** Start **
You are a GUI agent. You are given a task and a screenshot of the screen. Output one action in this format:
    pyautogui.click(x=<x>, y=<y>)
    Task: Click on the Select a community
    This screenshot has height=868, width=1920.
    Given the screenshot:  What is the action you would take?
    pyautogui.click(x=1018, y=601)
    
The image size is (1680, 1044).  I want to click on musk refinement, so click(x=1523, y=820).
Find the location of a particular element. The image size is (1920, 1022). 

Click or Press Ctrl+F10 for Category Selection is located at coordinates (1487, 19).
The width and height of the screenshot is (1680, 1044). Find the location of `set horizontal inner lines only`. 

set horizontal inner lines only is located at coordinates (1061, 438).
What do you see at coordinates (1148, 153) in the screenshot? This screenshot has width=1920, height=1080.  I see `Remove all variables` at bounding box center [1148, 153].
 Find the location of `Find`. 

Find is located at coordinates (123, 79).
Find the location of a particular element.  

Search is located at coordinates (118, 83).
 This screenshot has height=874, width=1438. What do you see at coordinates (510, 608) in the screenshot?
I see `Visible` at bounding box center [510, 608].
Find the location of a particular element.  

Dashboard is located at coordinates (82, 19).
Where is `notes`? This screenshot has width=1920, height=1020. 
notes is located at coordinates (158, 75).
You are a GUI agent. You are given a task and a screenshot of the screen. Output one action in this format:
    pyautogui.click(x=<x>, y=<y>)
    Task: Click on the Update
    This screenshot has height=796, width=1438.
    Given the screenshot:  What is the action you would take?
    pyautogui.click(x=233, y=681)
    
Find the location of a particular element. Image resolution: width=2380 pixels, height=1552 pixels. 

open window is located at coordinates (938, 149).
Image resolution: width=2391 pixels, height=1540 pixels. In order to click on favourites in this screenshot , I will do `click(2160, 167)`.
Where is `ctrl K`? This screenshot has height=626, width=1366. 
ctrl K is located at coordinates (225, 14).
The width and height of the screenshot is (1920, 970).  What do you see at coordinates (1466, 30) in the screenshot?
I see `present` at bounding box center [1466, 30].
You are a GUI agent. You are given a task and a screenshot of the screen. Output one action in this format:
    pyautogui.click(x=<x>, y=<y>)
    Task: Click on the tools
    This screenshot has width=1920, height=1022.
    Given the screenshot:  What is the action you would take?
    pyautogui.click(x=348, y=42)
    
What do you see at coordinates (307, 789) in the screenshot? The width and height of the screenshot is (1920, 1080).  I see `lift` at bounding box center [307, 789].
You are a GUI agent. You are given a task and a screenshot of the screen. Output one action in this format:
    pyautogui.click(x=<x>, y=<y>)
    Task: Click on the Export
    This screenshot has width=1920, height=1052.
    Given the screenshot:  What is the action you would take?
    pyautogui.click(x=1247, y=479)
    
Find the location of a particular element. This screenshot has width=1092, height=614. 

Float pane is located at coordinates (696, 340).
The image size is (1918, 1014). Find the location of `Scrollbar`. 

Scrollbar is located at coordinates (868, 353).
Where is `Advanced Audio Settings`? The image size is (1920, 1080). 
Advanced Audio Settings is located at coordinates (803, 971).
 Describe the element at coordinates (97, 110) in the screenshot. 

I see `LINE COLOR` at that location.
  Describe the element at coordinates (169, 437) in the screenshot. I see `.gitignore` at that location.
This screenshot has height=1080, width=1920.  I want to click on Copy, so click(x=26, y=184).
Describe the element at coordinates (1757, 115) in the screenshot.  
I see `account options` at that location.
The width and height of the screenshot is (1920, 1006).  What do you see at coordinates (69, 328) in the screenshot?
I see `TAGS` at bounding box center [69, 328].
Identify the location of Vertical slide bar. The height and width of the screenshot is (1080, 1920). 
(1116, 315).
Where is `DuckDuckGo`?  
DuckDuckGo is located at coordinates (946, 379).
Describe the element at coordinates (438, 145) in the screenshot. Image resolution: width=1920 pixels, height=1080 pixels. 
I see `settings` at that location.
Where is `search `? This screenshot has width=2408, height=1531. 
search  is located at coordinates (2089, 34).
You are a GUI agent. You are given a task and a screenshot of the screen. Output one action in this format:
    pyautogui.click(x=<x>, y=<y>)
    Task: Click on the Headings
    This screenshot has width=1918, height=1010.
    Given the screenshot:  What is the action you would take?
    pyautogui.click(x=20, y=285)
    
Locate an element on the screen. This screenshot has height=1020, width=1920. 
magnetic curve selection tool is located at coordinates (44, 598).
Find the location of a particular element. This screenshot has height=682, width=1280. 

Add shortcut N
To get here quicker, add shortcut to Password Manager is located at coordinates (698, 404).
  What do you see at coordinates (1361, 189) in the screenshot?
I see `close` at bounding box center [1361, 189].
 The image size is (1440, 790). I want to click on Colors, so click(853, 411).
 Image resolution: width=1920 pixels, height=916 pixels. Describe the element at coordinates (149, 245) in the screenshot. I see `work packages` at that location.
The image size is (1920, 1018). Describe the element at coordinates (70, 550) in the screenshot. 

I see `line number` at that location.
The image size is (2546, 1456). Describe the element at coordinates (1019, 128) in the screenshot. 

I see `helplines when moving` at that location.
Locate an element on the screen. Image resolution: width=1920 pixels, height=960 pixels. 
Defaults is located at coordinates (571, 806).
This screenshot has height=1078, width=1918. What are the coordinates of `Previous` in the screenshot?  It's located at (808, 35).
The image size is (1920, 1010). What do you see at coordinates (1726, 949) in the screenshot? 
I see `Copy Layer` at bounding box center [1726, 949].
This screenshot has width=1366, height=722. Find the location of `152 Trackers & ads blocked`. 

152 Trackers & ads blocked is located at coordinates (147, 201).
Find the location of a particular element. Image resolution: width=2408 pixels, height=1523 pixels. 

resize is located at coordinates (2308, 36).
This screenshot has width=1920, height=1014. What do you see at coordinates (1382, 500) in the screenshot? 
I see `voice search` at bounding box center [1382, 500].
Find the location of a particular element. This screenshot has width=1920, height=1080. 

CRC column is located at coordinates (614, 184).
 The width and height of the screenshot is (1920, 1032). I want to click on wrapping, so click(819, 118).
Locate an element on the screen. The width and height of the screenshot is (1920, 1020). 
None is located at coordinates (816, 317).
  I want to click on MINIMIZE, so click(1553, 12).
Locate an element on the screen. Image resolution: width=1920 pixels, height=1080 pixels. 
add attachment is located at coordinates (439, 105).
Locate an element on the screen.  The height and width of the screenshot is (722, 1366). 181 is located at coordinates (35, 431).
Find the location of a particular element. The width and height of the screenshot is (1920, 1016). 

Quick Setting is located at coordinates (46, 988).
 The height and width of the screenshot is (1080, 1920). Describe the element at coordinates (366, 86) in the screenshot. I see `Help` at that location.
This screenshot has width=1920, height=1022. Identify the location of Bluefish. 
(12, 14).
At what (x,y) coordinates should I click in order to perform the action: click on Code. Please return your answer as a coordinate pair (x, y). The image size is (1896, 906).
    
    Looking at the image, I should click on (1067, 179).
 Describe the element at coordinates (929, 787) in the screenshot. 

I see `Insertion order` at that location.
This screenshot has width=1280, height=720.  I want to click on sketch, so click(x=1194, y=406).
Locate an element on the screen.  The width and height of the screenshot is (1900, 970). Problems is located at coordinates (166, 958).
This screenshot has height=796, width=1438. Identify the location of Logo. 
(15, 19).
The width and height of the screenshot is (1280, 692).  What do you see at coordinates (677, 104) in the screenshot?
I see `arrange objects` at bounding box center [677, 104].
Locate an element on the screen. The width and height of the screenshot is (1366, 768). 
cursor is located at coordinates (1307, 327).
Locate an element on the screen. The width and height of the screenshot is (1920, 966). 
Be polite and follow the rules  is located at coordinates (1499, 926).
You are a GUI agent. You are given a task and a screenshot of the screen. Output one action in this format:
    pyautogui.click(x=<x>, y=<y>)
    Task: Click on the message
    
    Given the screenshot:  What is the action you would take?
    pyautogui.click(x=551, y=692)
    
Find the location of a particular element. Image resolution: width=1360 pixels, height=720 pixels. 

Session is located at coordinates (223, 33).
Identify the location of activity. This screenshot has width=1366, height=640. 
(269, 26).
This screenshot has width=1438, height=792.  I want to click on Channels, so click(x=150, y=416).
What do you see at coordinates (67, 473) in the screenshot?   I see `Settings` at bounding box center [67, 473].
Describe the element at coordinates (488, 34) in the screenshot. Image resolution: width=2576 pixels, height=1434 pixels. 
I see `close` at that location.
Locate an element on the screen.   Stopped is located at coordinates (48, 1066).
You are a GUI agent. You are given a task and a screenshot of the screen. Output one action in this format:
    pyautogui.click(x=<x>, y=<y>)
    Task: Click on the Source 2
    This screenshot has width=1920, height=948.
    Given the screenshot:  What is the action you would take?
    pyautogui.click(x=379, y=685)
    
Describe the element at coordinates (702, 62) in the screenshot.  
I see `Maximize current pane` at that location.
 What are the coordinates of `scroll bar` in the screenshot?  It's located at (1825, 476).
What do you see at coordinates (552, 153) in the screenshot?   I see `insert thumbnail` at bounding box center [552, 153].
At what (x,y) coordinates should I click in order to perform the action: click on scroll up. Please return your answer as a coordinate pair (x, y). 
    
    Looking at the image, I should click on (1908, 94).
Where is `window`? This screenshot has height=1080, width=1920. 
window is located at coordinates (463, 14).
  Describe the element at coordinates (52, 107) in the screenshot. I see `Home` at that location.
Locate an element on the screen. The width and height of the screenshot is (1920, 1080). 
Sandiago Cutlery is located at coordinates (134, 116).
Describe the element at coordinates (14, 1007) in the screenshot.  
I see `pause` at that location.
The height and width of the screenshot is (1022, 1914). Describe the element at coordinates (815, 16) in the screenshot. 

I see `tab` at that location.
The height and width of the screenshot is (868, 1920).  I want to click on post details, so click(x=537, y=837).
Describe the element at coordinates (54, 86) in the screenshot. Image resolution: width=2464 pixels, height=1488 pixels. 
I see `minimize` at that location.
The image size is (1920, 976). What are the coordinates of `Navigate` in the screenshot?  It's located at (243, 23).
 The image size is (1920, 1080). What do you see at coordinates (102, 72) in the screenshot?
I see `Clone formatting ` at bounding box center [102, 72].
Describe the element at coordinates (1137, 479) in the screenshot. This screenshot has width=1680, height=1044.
** End **
Work to complete: Please lay out as a Markdown table with the columns Line No. and Row Text the rows beginning at the line that has "has width=2408, height=1531." and stopping after the line that has "coordinates (2089, 34).". Number each line and skip any blank ones.

Solved exercise:
| Line No. | Row Text |
|---|---|
| 1 | Where is `search `? This screenshot has width=2408, height=1531.  |
| 2 | search  is located at coordinates (2089, 34). |